Despite local sales growth that fell short of management's expectations, Domino’s Pizza is continuing to hit the accelerator on new systems to maintain its premium position in the "Internet of Food".
The company’s 3TEN initiative, a push to make an order within three minutes and deliver it in 10, is underpinned by deployment across its stores including its AI-powered Pizza Checker first flagged in November 2017.
In a half-yearly results call to investors, the company said it had been hoping to have Pizza Checker deployed across Australia in the last half.
Australian chief executive Nick Knight said the system developed with Dragontail Systems is a year late “because it took a little bit more time to get right, but really I really feel like have done that now”.
“And we are now ready to be fully rolled out in South Australia by the end of this week.

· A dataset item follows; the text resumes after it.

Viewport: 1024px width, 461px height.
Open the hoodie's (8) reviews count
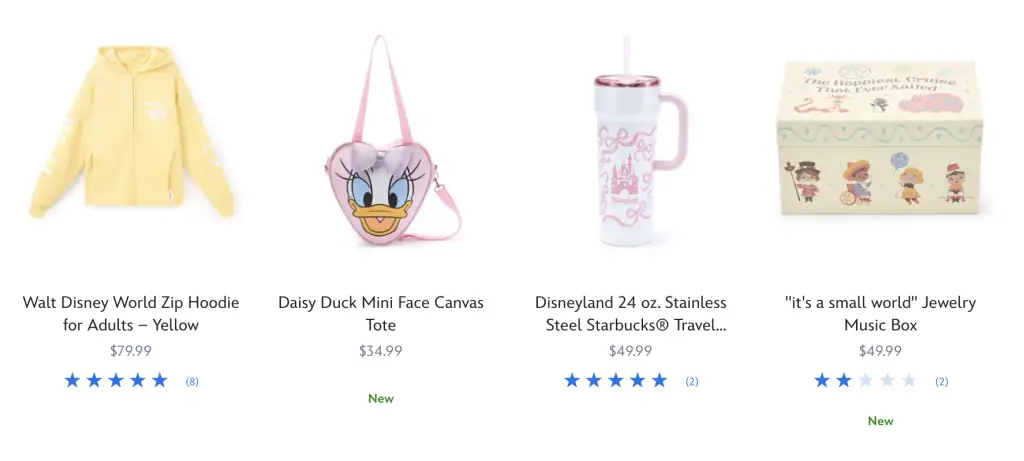tap(192, 381)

I continue to get incredibly excited when I see feedback reports from customers who are getting an order checked by Pizza Checker,” Knight said.
A new app is also set to go live by June, which Knight said will not only be a “simpler, faster, more rewarding experience for customers, but it will be an app you’ll be able to open in any of the DMP (the company’s ASX ticker) countries and order a pizza in any of the markets that we operate.”

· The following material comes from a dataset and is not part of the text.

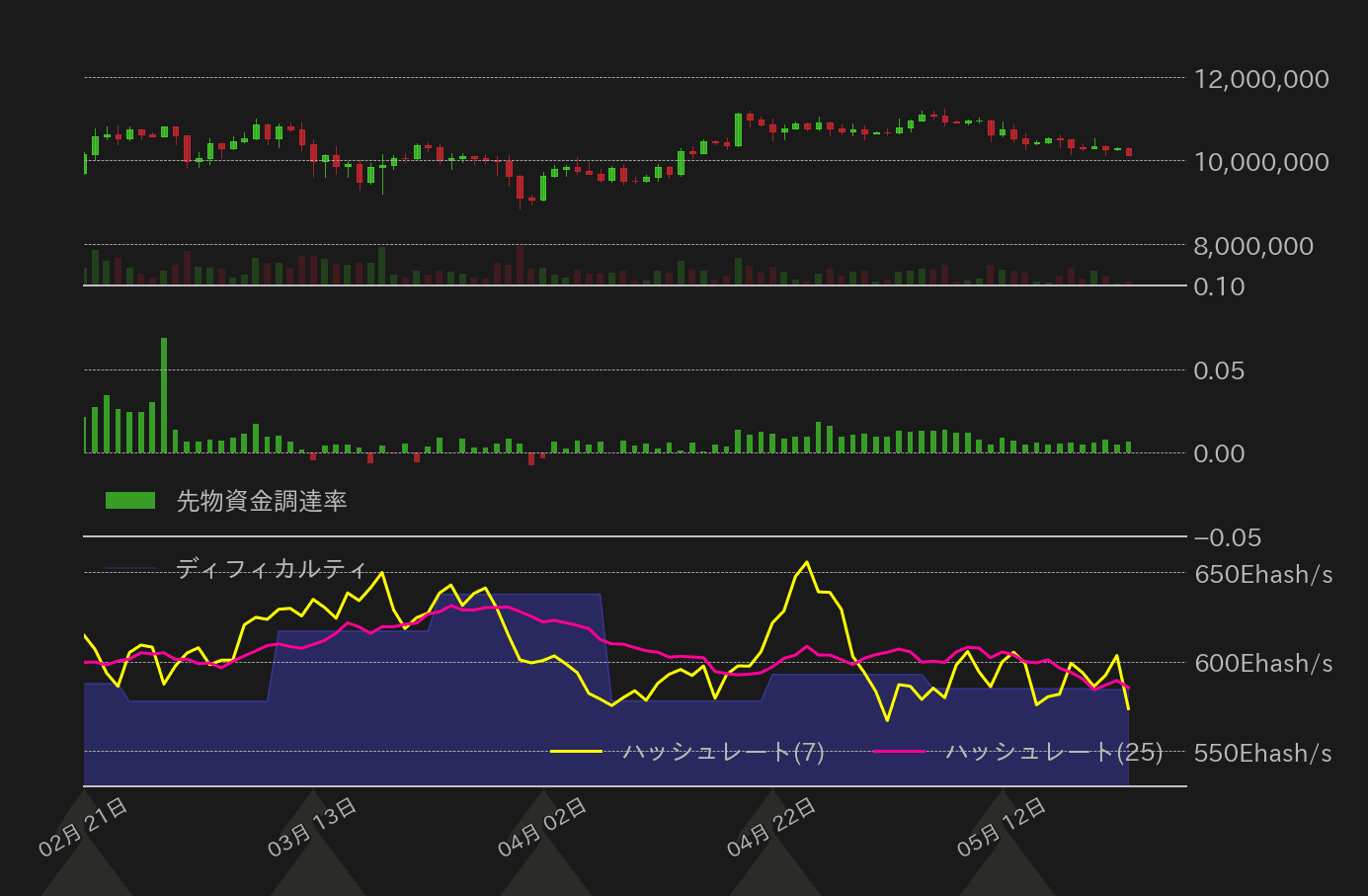Toggle the 先物資金調達率 legend label
The height and width of the screenshot is (896, 1368).
[262, 502]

The current app has already integrated augmented reality capabilities, allowing customers to build their own pizza by dropping ingredients onto a 3D model base superimposed onto images coming from the phone’s camera.
Online sales through the app and the Domino’s website increased globally by 16.5 percent
on the previous half, with online orders now regularly exceeding 70 percent of network sales in Australia and New Zealand.
That works out as slightly 2 million pizzas and sides ordered online every week in the region.
Dutch customers win out as the biggest online customers, however, with only five percent of customers in the Netherlands calling into a store to place an order.
Domino’s is hoping the successful delivery of these customer-facing updates in the coming months will lift sales in Australia and New Zealand, which only grew 6.2 percent in the half.